- **Supplied records**:
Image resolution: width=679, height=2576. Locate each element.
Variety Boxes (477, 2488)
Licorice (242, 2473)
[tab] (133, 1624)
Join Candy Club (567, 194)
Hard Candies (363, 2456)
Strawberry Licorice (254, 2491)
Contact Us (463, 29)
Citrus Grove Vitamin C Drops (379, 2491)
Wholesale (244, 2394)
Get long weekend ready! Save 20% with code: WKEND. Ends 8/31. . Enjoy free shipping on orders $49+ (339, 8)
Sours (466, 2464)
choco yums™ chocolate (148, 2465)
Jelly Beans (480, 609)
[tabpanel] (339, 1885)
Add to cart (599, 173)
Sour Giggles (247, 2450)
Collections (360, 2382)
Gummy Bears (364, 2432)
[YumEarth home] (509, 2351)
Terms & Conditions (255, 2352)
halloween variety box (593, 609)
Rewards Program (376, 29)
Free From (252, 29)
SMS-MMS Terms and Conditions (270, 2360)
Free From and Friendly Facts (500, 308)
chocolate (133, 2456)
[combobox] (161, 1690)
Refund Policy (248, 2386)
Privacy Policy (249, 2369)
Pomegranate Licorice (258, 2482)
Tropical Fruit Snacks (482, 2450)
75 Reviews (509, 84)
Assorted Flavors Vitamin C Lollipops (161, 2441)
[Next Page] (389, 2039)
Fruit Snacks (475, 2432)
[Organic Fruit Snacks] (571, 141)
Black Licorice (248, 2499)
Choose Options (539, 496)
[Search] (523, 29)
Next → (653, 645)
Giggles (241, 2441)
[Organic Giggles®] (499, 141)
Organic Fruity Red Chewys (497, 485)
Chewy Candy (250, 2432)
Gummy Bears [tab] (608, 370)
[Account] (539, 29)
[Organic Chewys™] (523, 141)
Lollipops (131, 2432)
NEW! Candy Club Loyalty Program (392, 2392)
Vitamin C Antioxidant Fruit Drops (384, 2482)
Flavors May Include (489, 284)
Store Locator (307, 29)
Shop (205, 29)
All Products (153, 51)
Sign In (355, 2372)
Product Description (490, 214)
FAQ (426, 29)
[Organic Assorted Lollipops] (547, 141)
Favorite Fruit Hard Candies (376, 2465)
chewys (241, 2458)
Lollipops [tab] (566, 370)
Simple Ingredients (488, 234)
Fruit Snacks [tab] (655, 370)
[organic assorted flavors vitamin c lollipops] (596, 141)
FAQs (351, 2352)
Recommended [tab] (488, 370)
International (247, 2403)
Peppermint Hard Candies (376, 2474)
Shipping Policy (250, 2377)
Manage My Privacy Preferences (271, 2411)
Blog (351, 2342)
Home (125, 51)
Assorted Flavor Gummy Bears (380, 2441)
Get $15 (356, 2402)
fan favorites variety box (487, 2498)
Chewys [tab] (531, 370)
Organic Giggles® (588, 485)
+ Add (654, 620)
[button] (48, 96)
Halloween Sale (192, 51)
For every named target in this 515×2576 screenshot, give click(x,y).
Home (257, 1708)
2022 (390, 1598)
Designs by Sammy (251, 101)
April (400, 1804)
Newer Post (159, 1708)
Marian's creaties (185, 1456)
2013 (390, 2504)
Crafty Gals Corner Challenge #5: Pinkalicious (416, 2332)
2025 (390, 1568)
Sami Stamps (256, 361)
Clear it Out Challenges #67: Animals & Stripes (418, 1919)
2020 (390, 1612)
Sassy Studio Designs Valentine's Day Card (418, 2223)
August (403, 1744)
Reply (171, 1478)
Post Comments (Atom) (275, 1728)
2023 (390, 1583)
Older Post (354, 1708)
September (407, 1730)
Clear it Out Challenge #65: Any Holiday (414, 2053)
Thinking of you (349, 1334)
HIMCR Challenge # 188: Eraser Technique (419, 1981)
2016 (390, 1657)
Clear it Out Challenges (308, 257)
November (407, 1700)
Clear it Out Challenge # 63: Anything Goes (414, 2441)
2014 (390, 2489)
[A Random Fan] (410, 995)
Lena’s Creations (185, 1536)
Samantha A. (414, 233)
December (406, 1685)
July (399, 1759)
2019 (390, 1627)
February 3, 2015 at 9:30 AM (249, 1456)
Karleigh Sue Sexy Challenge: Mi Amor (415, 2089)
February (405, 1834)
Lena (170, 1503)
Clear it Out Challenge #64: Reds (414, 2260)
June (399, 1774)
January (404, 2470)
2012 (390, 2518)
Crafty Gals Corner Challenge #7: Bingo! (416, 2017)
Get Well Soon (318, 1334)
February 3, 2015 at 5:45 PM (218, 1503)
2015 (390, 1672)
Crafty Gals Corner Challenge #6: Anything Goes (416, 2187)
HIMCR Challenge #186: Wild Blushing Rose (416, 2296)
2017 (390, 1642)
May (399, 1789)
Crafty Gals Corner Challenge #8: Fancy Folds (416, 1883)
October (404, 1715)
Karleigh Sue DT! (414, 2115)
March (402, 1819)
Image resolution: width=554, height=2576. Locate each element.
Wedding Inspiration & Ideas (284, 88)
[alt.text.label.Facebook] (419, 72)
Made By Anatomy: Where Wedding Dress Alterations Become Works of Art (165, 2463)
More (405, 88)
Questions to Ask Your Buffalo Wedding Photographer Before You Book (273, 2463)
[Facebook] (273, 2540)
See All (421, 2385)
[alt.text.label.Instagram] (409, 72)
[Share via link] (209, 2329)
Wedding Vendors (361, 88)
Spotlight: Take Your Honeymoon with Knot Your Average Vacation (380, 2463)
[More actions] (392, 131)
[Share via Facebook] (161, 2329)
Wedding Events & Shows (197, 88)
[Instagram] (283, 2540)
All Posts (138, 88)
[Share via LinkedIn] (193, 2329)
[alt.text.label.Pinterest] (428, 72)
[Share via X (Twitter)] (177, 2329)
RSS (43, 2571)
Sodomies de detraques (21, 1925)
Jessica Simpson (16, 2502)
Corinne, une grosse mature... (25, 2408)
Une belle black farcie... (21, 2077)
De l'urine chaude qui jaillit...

- **To do**:
The response should be the listing above, limited to the lines between the one holding "Samantha A. (414, 233)" and the one holding "[alt.text.label.Instagram] (409, 72)", inclusive, reproduced exactly.

- **Output**:
Samantha A. (414, 233)
December (406, 1685)
July (399, 1759)
2019 (390, 1627)
February 3, 2015 at 9:30 AM (249, 1456)
Karleigh Sue Sexy Challenge: Mi Amor (415, 2089)
February (405, 1834)
Lena (170, 1503)
Clear it Out Challenge #64: Reds (414, 2260)
June (399, 1774)
January (404, 2470)
2012 (390, 2518)
Crafty Gals Corner Challenge #7: Bingo! (416, 2017)
Get Well Soon (318, 1334)
February 3, 2015 at 5:45 PM (218, 1503)
2015 (390, 1672)
Crafty Gals Corner Challenge #6: Anything Goes (416, 2187)
HIMCR Challenge #186: Wild Blushing Rose (416, 2296)
2017 (390, 1642)
May (399, 1789)
Crafty Gals Corner Challenge #8: Fancy Folds (416, 1883)
October (404, 1715)
Karleigh Sue DT! (414, 2115)
March (402, 1819)
Image resolution: width=554, height=2576. Locate each element.
Wedding Inspiration & Ideas (284, 88)
[alt.text.label.Facebook] (419, 72)
Made By Anatomy: Where Wedding Dress Alterations Become Works of Art (165, 2463)
More (405, 88)
Questions to Ask Your Buffalo Wedding Photographer Before You Book (273, 2463)
[Facebook] (273, 2540)
See All (421, 2385)
[alt.text.label.Instagram] (409, 72)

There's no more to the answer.